Ora, come il corpo fisico è inserito nel mondo fisico al quale appartiene,

così appartiene il corpo astrale al suo proprio mondo.

La vita di veglia lo strappa però da quel suo mondo.

 

 Si può dare un’idea di quanto avviene con una similitudine. Immaginiamo di aver un vaso d’acqua. Una goccia non è niente di separato in sé entro l’intiera massa d’acqua; ma prendiamo una spugnetta e assorbiamo con essa una goccia fuori dall’intiera massa d’acqua. Qualcosa di simile avviene del corpo astrale umano al risveglio. Durante il sonno esso sta in un mondo della sua stessa natura; ne forma parte, in certo modo. Al risveglio il corpo fisico e il corpo eterico lo assorbono e s’impregnano di lui. Essi contengono gli organi per mezzo dei quali il corpo astrale percepisce il mondo esterno. Per giungere a questa percezione, il corpo astrale deve però distaccarsi dal suo mondo; ma solo dal suo mondo esso può avere i modelli di cui abbisogna per il corpo eterico.

 

Come dall’ambiente fisico pervengono ad esempio gli alimenti al corpo fisico, così durante il sonno pervengono al corpo astrale le immagini del mondo che lo circonda. Effettivamente esso vive allora nell’universo al di fuori del corpo fisico e del corpo eterico, nello stesso universo dal quale trae origine l’uomo intiero. In questo universo è la fonte delle immagini per mezzo delle quali l’uomo ottiene la sua forma. Egli è armonicamente inserito in quell’universo. Durante la veglia egli si allontana da quell’ampia armonia per venire alla percezione esterna; nel sonno il suo corpo astrale ritorna nell’armonia universale. Al risveglio egli ne porta tanta forza ai suoi corpi che per un certo tempo può di nuovo fare a meno di soggiornare nell’armonia.

 

Durante il sonno il corpo astrale ritorna alla sua patria, e al risveglio porta con sé nella vita forze rinnovate.

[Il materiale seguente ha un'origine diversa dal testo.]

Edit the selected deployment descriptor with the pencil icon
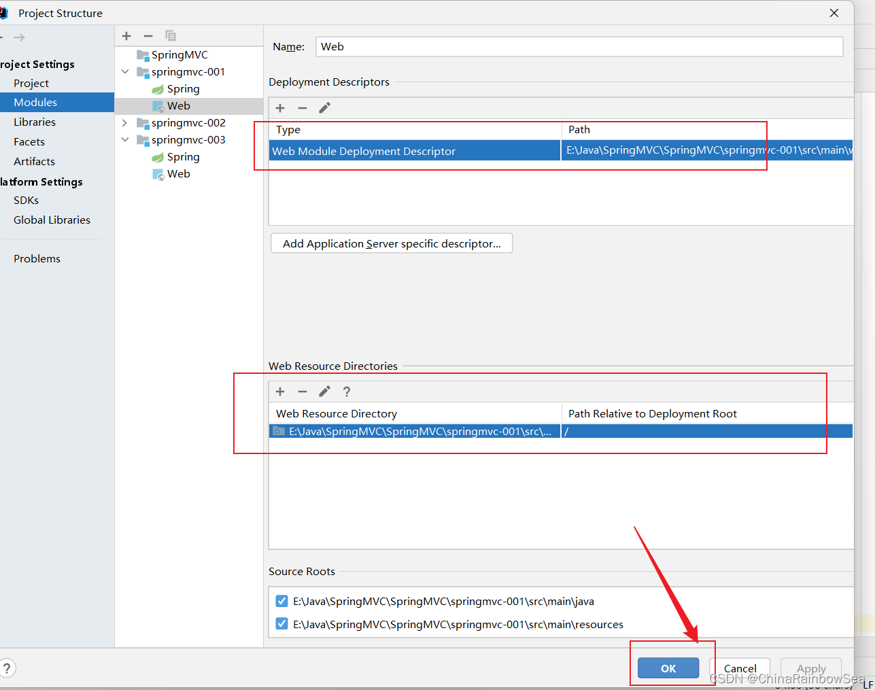 coord(324,108)
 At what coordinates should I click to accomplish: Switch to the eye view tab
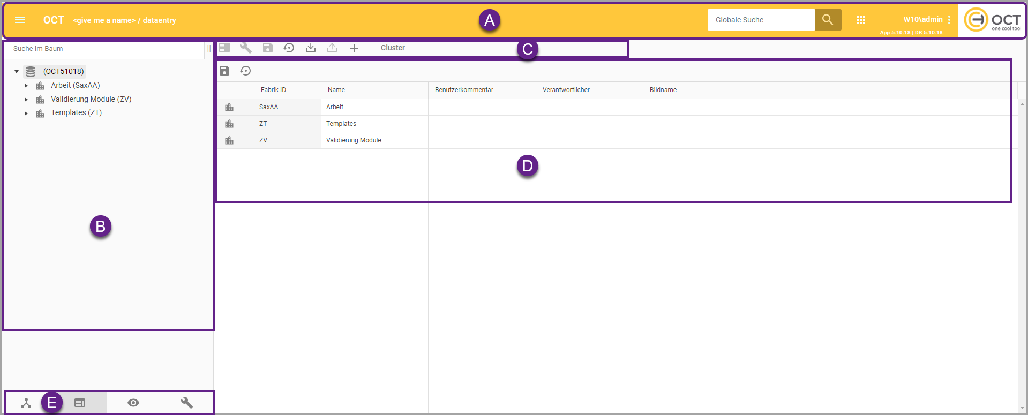tap(133, 403)
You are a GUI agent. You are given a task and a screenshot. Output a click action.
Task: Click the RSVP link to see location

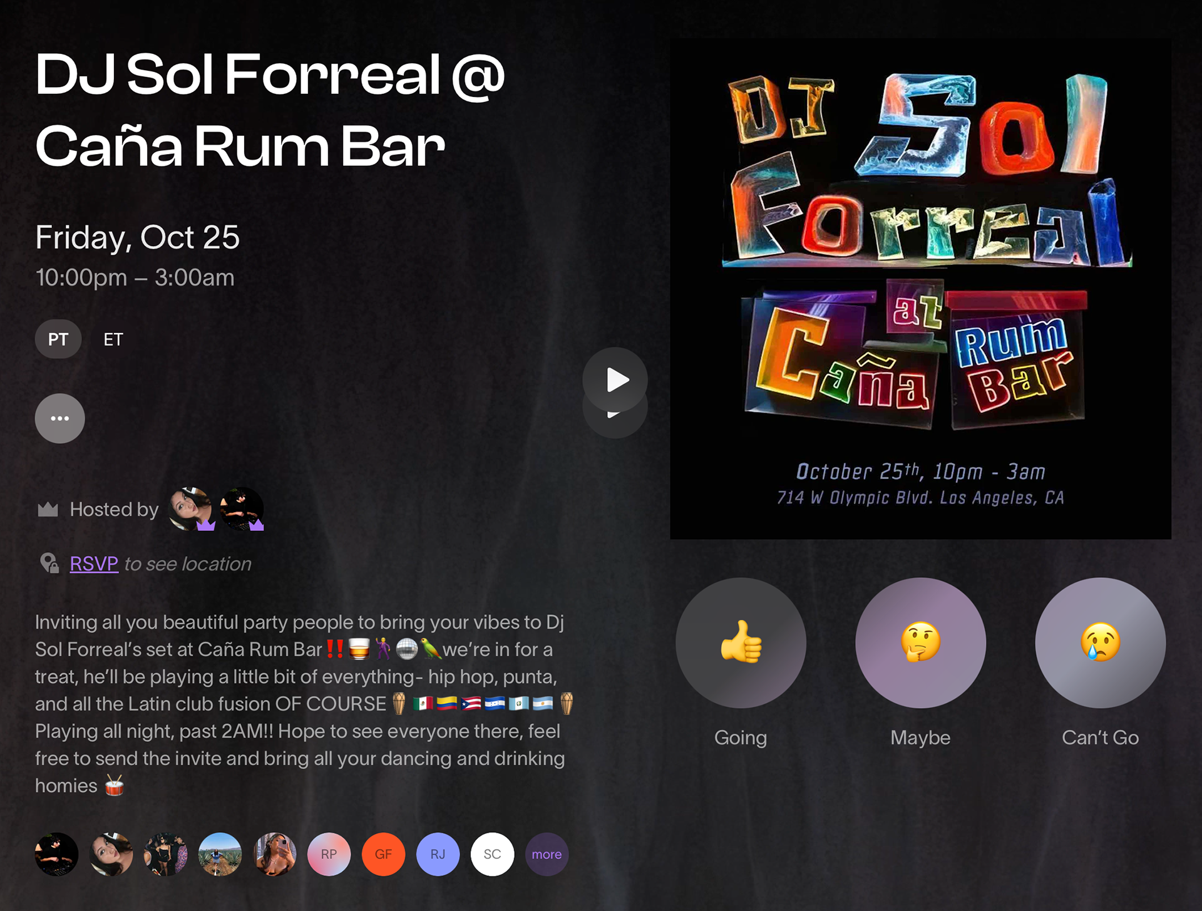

La ricchezza che il corpo astrale porta con sé al risveglio si palesa nel ristoro prodotto da un sonno sano.

Procedendo nella scienza occulta, si vedrà come la patria del corpo astrale sia più vasta di quella che appartiene al corpo fisico nel senso più ristretto dell’ambiente fisico.

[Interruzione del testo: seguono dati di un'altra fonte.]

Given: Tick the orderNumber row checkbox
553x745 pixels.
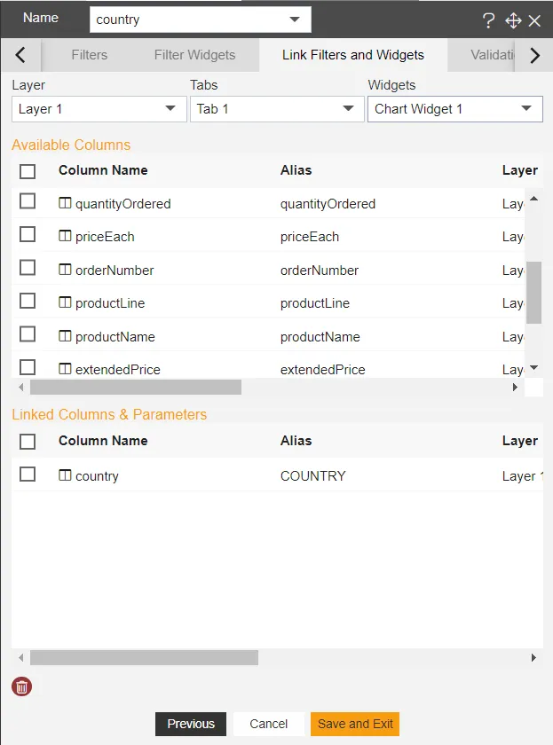Looking at the screenshot, I should click(x=28, y=268).
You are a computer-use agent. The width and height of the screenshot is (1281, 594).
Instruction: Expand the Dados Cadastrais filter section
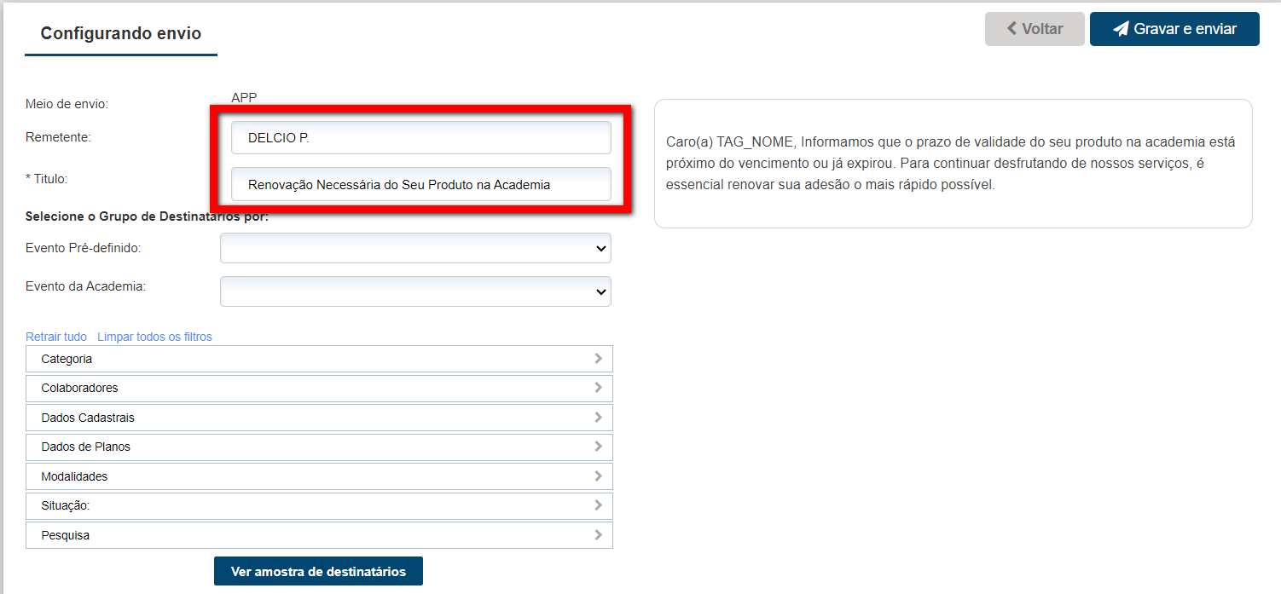tap(319, 418)
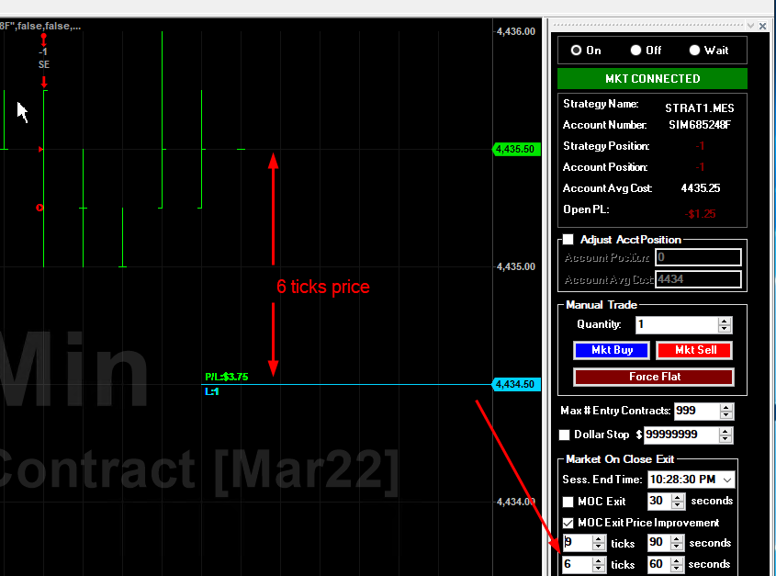Click the Max # Entry Contracts field
The width and height of the screenshot is (776, 576).
(695, 412)
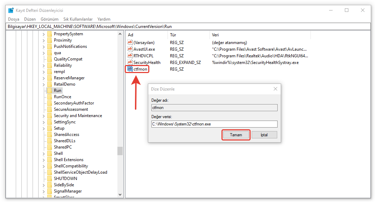
Task: Click the Veri column header
Action: coord(216,35)
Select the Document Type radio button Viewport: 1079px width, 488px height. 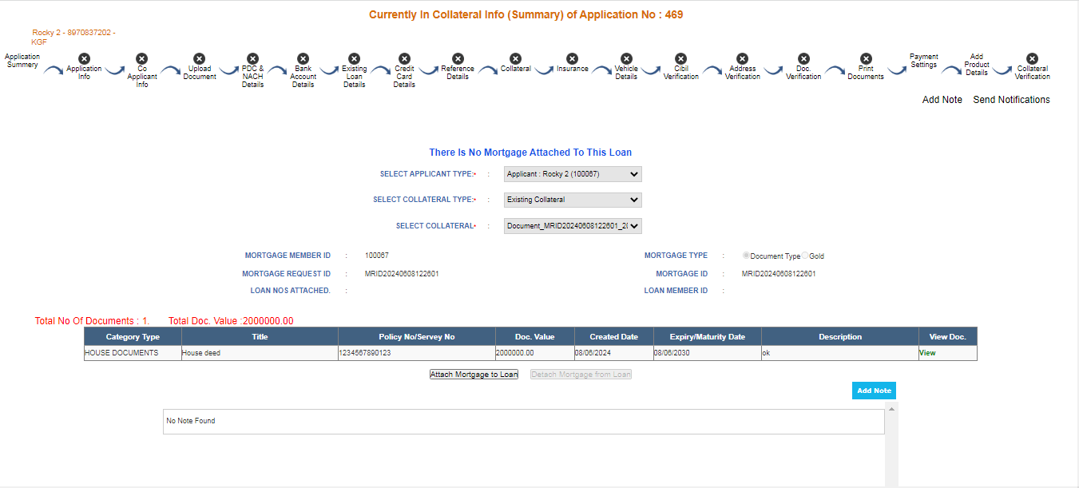click(746, 256)
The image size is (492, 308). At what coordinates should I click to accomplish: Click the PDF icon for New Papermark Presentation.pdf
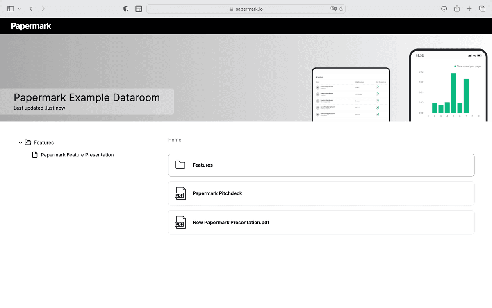(x=180, y=222)
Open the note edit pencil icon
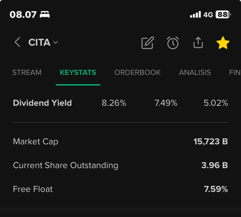The height and width of the screenshot is (217, 241). pos(147,43)
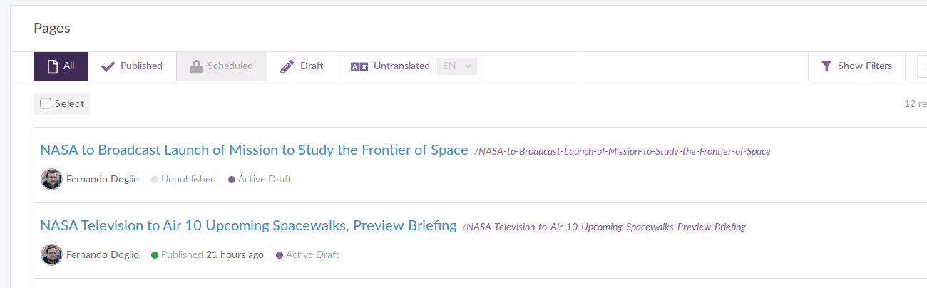
Task: Click the translation icon beside Untranslated
Action: click(359, 66)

Mentre l’uomo come essere fisico è un membro della Terra, il suo corpo astrale appartiene a dei mondi

nei quali, accanto alla Terra, trovano posto anche altri corpi celesti.

Durante il sonno egli entra così in un mondo di cui fanno parte altri mondi, diversi dalla Terra.

 

Dovrebbe essere superfluo accennare ad un malinteso che potrebbe facilmente sorgere riguardo a questi fatti; ma ai giorni nostri, in cui esistono certi modi materialistici di vedere le cose, non è del tutto inutile. Da parte di chi sostiene tali modi di vedere, si potrà naturalmente considerare che lo studio di un fenomeno come il sonno è scientifico soltanto quando è fondato su elementi fisici. Se gli scienziati non sono ancora d’accordo sulla causa fisica del sonno, una cosa sarebbe però certa: la necessità di ammettere certi determinati processi fisici che stanno a base di tale fenomeno.

 

Sarebbe però bene riconoscere che la conoscenza soprasensibile non è affatto in contraddizione con questo asserto. Essa ammette tutto quel che si dice in tal senso, così come si ammette che per il sorgere fisico di una casa bisogna porre un mattone sull’altro e che, quando la casa è finita, la sua forma e la sua struttura si spiegano con leggi puramente meccaniche. Ma perché sorga la casa, è necessario il pensiero dell’architetto. E a quel pensiero non si giunge se si investigano semplicemente le leggi fisiche.

 

Come dietro le leggi fisiche che rendono spiegabile la casa stanno i pensieri del suo costruttore, così, dietro ciò che la scienza fisica prospetta in modo perfettamente giusto, stanno i fatti di cui riferisce la conoscenza soprasensibile. Certo questa similitudine viene affacciata spesso, quando si tratta di giustificare l’esistenza di una base spirituale del mondo, e può sembrare superficiale. Ma in questi argomenti quel che conta non è di conoscere dati concetti, bensì di dar loro l’importanza giusta nella valutazione dei fatti. Un ostacolo ci si può presentare nel soverchio potere che rappresentazioni contrarie esercitano sul nostro giudizio, così da impedire il giusto apprezzamento dei fatti.

……………………………………………….

 

(Da osservazioni speciali)

Il rapporto fra sonno e stanchezza non viene per lo più considerato in modo adeguato ai fatti. Si ritiene che il sonno si manifesti come conseguenza della stanchezza. Che questa concezione sia troppo semplicistica risulta già dal fatto comune che si addormentano persone per nulla affaticate, nell’ascoltare un discorso che non le interessa, o in altra simile circostanza. Chi volesse sostenere che in tal caso appunto l’uomo si stanchi, sceglie un metodo d’interpretazione privo di serietà.

 

Un’osservazione oggettiva deve pure giungere alla conclusione

che veglia e sonno rappresentano differenti rapporti dell’anima col corpo,

e che essi si debbono verificare nel normale corso della vita in ritmica successione,

come le due oscillazioni di un pendolo.

 

Risulta all’osservazione oggettiva che, per il fatto di essere saturata delle impressioni del mondo esterno, nell’anima si risveglia il desiderio di passare dallo stato di veglia ad un altro, aprendosi al godimento della propria corporeità.

 

Si alternano dunque due stati: l’abbandono alle impressioni esteriori e l’abbandono alla propria corporeità.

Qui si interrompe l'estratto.